> **EXTRACT TO READ**:
*** Block opens ***

Jonathan Pollak (יונתן פולק; born c. 1982) is a graphic designer who works for Haaretz. He co-founded the direct action group Anarchists Against the Wall.

==Early life==
Jonathan Pollak was born in Tel Aviv, Israel to Yossi Pollak, an actor and Tami, a psychologist. He is an Ashkenazi Jew. His maternal grandfather, Nimrod Eshel, was imprisoned for leading a strike by seamen during the 1950s. As a teenager, Pollak was involved in the Israeli hardcore punk scene, which in the 1990s was strongly tied to anarchism, and became a straight edge. At the same time, Pollak became a vegan and an animal rights activist; years later he would state that "racism, chauvinism, sexism, speciesism all come from the same place of belittling the other".

Jonathan Pollak is the brother of actor Avshalom Pollak and film director Shai Pollak.

==Activism==
In 2003, Pollak co-founded the organization Anarchists Against the Wall, which protests the Israeli West Bank barrier. He participated in protests in Budrus in 2003 and 2004. In the mid-2000s, he joined protests against the barrier wall in Bil'in.

Pollak was struck in the head by a tear gas canister fired by an Israeli soldier in April 2005, requiring stitches. An Israel Defense Forces (IDF) spokesperson stated that the canister had first struck a rock and then hit Pollak on a ricochet.

*** Block closes ***

> **EXTRACTED MATERIAL**:
*** Block opens ***

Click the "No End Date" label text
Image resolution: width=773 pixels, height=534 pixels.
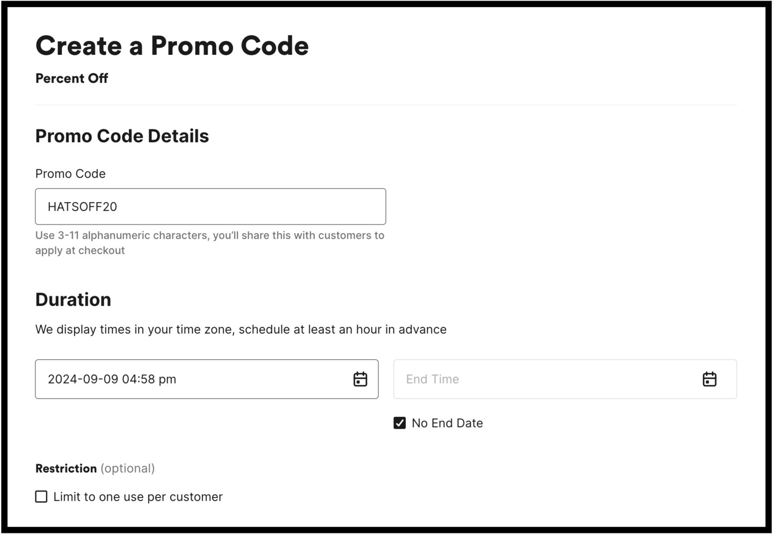pos(447,423)
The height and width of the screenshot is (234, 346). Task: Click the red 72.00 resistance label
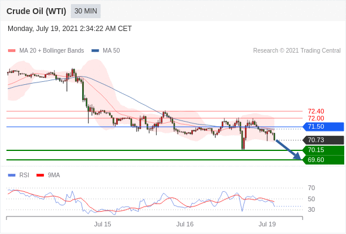[316, 118]
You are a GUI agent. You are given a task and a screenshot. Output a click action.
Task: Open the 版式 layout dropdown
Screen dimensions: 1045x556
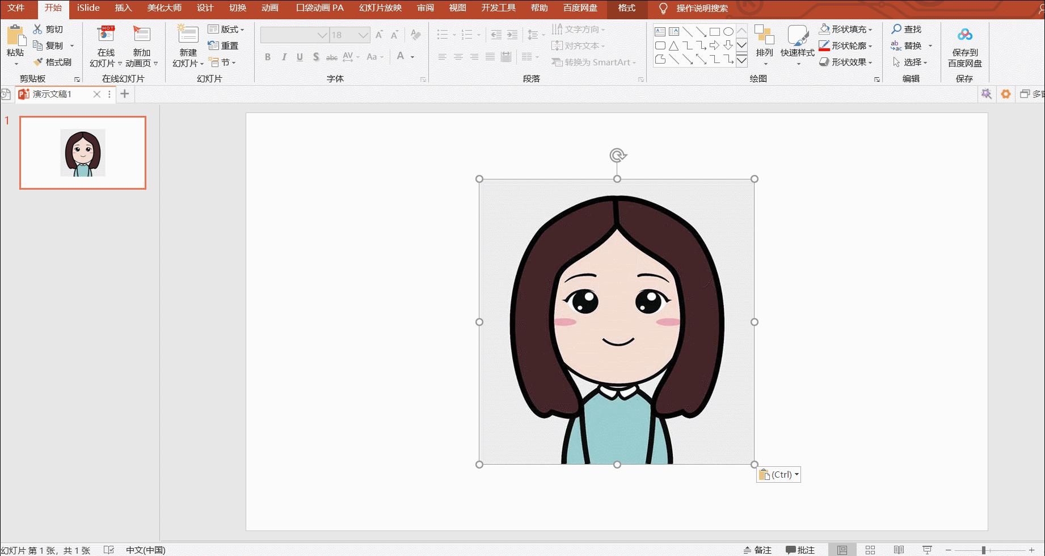(226, 29)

*** Block closes ***

> **YOUR TASKS**:
[A] Rewrite the paragraph of the Pollak biography that begins "Jonathan Pollak was born in Tel Aviv" as a short bulleted list, keeping its main facts.
[B] Answer these from the Pollak biography:
(i) What organization did Pollak co-found, and in what year?
(ii) What job does he hold at Haaretz?
(iii) According to the IDF spokesperson, what did the tear gas canister hit before striking Pollak?

> **RESPONSES TO THE EXERCISE**:
[A]
- Born in Tel Aviv, Israel, to Yossi Pollak, an actor, and Tami, a psychologist
- Ashkenazi Jew
- Maternal grandfather Nimrod Eshel was imprisoned for leading a seamen's strike in the 1950s
- As a teenager, took part in the Israeli hardcore punk scene, which was strongly tied to anarchism in the 1990s, and became straight edge
- Became a vegan and animal rights activist at the same time
- Later said that "racism, chauvinism, sexism, speciesism all come from the same place of belittling the other"

[B]
(i) Anarchists Against the Wall, in 2003
(ii) Graphic designer
(iii) A rock